Judith Sitters, Mehdi Cherif, Dagmar Egelkraut, Reiner Giesler and Johan Olofsson
Large mammalian herbivores occur in many terrestrial ecosystems and have large impacts on plant communities. They can for example change the availability of growth-limiting nutrients for plants, such as nitrogen (N) and phosphorus (P). Through this, herbivores might change nutrient limitation of plant growth (between N and P limitation) and thereby impact plant productivity.
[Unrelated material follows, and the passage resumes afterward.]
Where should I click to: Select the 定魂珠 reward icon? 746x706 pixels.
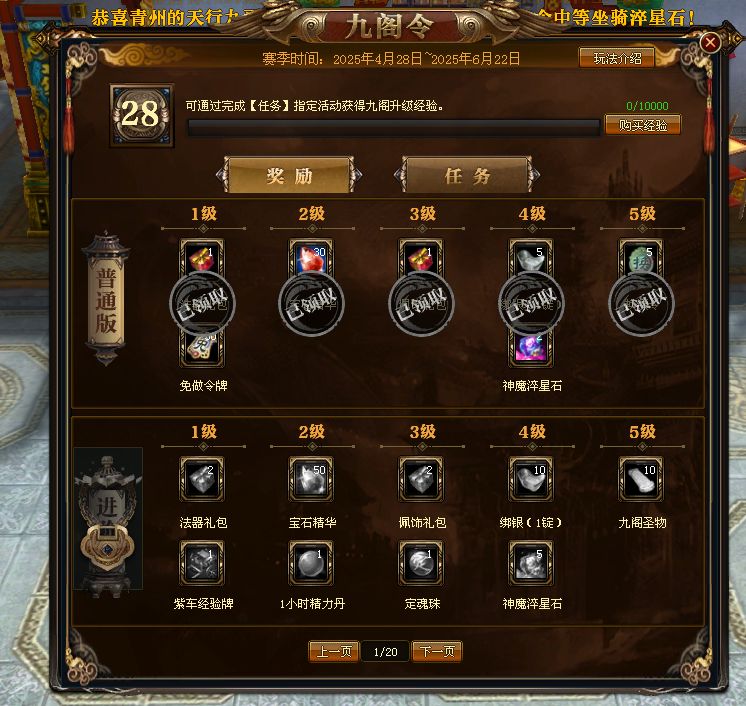(x=421, y=563)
Reindeer (or caribou) are important herbivores in arctic tundra and they are known to affect soil nutrient availabilities. In this study we examined the effect of long-term light and heavy reindeer grazing on nutrient limitation of plant growth in a Scandinavian arctic tundra. We performed a fertilization experiment, whereby we added N and P in a full-factorial manner, across the two grazing regimes in heath and meadow vegetation.
The productivity of the plant communities showed contrasting responses to our fertilization treatments under light and heavy reindeer grazing. Under light grazing, productivity increased with N and P additions in both the heath and meadow vegetation. Under heavy grazing, productivity increased when N was added in the heath, and increased even more when N was added together with P. In the meadow, productivity increased when P was added, either alone or in combination with N.
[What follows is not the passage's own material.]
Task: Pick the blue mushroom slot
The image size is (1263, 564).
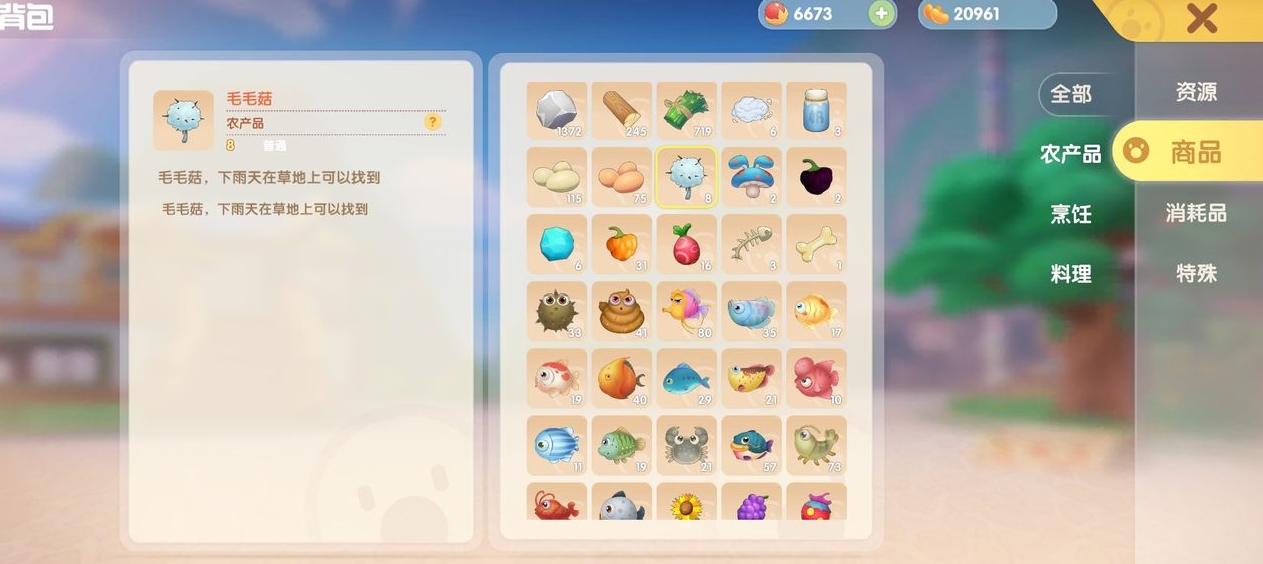Action: (x=751, y=177)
These results clearly show that heavy and long-term grazing by reindeer promoted P limitation of plant communities in both the heath and meadow vegetation. The mechanisms behind the shift towards these conditions were not the same in both vegetation types. In the N-poor heath, reindeer increased soil N availability due to a shift towards more N-rich graminoids, while in the meadow reindeer decreased soil P availability. It remains unclear how reindeer decrease soil P, but they may simply export more P from the system than N due to their large P demand for the production of their antlers.
In this study, we have experimentally confirmed that heavy grazing by large mammalian herbivores for a long time has the potential to change nutrient limitation of plant growth. Such a change can have significant ecological impacts, including changes in plant species composition and success of alien plant species.